(Task description)
In the passage on Armstrong joining Chip Ganassi Racing, write out the text between "The No. 11 is" and "the No. 10.", inclusive, substituting "numerical order" for "sequential order".

(Passage shown)
==========

Next year, Armstrong will be Dixon’s teammate.

Armstrong was named Friday as the fourth IndyCar driver in the Chip Ganassi Racing lineup and will pilot the No. 11 next season on road and street courses.

A driver for the five oval races on the 17-race schedule will be named later.

The No. 11 is essentially the No. 48 that seven-time NASCAR champion Jimmie Johnson drove the last two seasons, with Chip Ganassi making the change to run four cars numbered in sequential order. Indianapolis 500 winner Marcus Ericsson drives the No. 8, six-time champion Dixon drives the No. 9, and 2020 IndyCar champion Alex Palou drives the No. 10.

So just who is the second Kiwi in the Ganassi lineup?

A 22-year-old who spent the past three seasons in Formula One feeder series F2, a Ferrari development driver in 2021, and former roommate of Callum Illot and former teammate of Christian Lundgaard – both of whom just completed their rookie IndyCar seasons.

“I’ve always been attracted to the IndyCar championship because it’s one of those championships that’s been really well televised in New Zealand since I was young, mainly because of Scott and his success,” Armstrong told The Associated Press. “As time progressed, as I got closer to F1 and single-seaters, the attraction to IndyCar grew just because of how competitive the championship is – I like to challenge myself and the level of competition in IndyCar is remarkably high.”

==========

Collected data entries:
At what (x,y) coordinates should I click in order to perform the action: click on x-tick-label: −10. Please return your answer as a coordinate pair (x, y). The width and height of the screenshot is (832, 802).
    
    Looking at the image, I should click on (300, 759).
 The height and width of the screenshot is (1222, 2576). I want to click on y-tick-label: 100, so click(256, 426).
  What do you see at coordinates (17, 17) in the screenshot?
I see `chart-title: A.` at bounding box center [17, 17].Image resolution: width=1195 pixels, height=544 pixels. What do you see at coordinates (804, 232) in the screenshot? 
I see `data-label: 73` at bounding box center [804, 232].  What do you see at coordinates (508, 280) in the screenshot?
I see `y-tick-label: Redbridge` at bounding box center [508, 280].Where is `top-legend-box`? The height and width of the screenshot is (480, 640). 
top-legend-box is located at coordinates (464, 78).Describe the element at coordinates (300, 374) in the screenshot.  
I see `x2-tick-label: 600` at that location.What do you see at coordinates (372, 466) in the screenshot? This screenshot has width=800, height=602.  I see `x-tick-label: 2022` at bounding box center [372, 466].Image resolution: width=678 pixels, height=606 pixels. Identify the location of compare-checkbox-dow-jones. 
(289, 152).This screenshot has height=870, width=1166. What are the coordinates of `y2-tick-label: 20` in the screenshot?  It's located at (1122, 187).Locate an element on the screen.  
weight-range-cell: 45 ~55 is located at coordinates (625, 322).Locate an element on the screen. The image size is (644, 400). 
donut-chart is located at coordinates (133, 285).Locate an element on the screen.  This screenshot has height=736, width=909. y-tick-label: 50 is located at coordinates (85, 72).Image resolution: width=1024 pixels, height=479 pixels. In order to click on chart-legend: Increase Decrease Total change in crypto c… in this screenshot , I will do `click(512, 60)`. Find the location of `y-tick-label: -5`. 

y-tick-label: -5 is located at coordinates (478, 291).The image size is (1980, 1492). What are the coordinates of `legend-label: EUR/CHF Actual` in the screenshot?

==========

(Result of the task)
The No. 11 is essentially the No. 48 that seven-time NASCAR champion Jimmie Johnson drove the last two seasons, with Chip Ganassi making the change to run four cars numbered in numerical order. Indianapolis 500 winner Marcus Ericsson drives the No. 8, six-time champion Dixon drives the No. 9, and 2020 IndyCar champion Alex Palou drives the No. 10.